>> BEGIN Record list
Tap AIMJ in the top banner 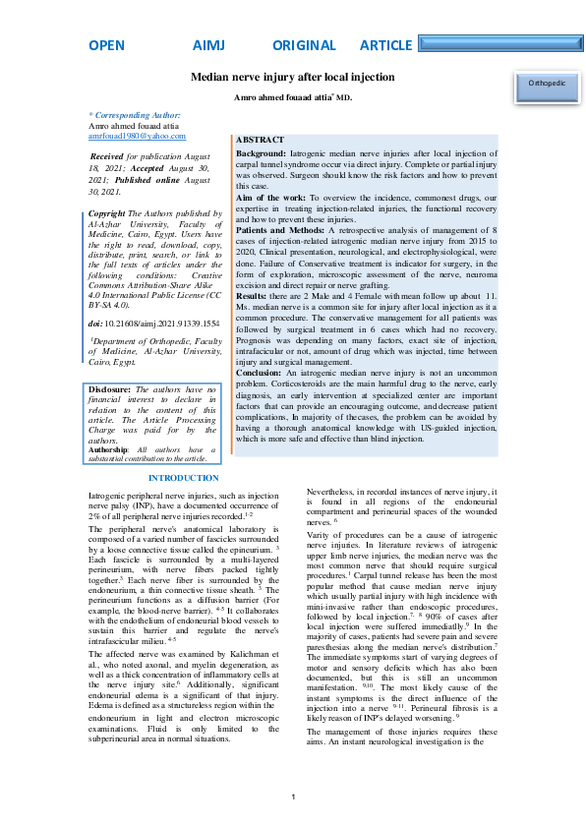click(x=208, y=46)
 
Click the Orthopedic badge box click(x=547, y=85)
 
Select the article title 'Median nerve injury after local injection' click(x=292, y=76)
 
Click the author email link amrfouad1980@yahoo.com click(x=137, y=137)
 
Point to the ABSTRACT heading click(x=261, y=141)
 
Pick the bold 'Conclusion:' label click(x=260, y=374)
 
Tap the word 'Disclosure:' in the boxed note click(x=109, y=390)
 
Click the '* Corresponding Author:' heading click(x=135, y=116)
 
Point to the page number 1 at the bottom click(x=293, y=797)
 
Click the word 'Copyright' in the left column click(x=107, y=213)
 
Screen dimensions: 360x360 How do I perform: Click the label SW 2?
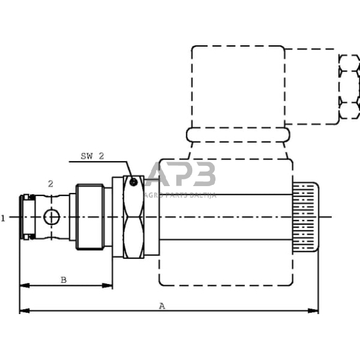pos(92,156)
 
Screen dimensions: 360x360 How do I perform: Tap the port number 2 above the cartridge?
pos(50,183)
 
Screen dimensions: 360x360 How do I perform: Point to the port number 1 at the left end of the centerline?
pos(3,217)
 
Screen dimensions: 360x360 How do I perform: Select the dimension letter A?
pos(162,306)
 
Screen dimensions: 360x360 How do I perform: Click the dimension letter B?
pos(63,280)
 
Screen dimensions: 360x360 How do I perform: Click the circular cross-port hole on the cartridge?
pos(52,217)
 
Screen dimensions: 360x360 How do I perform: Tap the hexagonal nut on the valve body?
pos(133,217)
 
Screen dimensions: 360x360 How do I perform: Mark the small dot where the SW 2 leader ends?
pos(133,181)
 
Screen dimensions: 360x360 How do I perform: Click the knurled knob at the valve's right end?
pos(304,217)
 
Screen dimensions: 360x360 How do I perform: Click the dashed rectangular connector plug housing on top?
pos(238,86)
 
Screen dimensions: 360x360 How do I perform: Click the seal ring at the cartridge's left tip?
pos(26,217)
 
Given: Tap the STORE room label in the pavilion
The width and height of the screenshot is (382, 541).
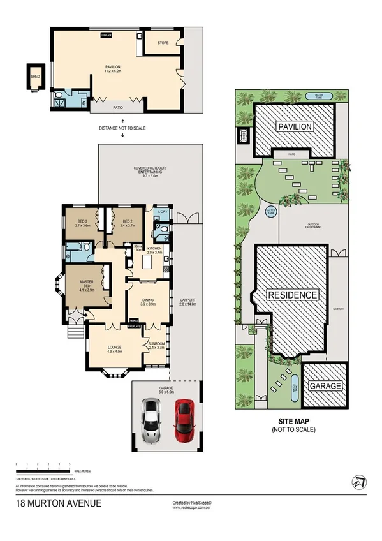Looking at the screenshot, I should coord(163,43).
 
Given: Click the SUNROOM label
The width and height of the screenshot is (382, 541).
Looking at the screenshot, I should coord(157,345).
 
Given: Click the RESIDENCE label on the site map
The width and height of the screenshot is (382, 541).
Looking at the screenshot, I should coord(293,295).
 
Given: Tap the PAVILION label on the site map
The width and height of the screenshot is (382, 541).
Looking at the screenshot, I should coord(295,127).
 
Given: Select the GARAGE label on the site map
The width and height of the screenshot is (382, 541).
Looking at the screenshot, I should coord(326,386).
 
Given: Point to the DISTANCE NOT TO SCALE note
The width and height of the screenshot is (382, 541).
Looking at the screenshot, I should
>> END Record list
Stated task — Change every "Click" to "Press" in the data between the lines holding "Screen dimensions: 360x360 How do I perform: Select" and "pos(304,217)", inclusive, and write out only those lines with nothing else altered.

Answer to this exercise —
Screen dimensions: 360x360 How do I perform: Select the dimension letter A?
pos(162,306)
 
Screen dimensions: 360x360 How do I perform: Press the dimension letter B?
pos(63,280)
 
Screen dimensions: 360x360 How do I perform: Press the circular cross-port hole on the cartridge?
pos(52,217)
 
Screen dimensions: 360x360 How do I perform: Tap the hexagonal nut on the valve body?
pos(133,217)
 
Screen dimensions: 360x360 How do I perform: Mark the small dot where the SW 2 leader ends?
pos(133,181)
 
Screen dimensions: 360x360 How do I perform: Press the knurled knob at the valve's right end?
pos(304,217)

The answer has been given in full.